A Fort Collins parole officer and the operator of a Christian transitional program violated a man’s First Amendment rights if, in fact, they forced him to either participate in religious programming or go to jail, the federal appeals court in Denver decided on Friday.
The U.S. Court of Appeals for the 10th Circuit reinstated the lawsuit of Mark Janny, an atheist, who ultimately was subjected to 150 days in custody because he refused to attend morning prayer and Bible studies at Fort Collins Rescue Mission, where his parole officer had directed him to live.
It was well established, Judge Carolyn B. McHugh wrote in the court’s August 6 opinion, “that a state actor violates the Free Exercise Clause by coercing or compelling participation in religious activity against one’s expressly stated beliefs.”

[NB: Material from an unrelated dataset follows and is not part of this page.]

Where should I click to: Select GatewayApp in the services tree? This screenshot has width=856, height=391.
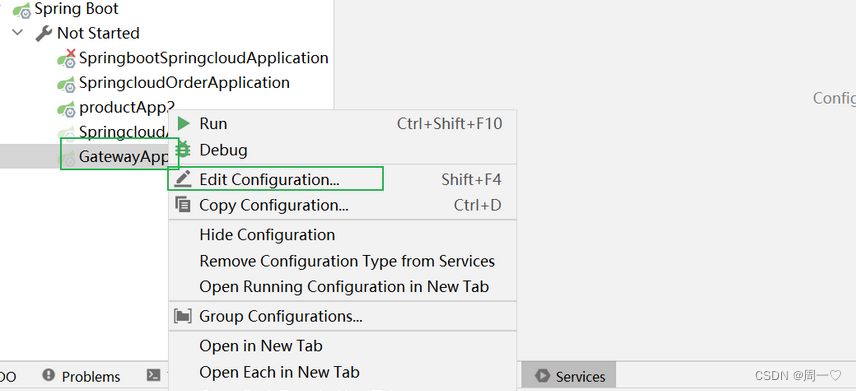(123, 157)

Janny argued to the 10th Circuit that even though the state of Colorado did not create the content of the rescue mission’s programming, the actions of parole officer John Gamez amounted to the government coercing Janny into religious participation.
“There is no question that the government may not force a choice between going to church or going to jail. That’s what happened here," attorney Charles B. Wayne told the three-judge appellate panel during oral arguments. “The state knew of the content of the program and required, in this case, the parolee to participate.”
The decision comes one week after a separate 10th Circuit panel issued another major religious freedom decision. In 303 Creative v. Elenis, a 2-1 ruling affirmed that Colorado’s anti-discrimination law compelled a Christian graphic designer to create wedding websites for same-sex couples, in contravention of her religious beliefs.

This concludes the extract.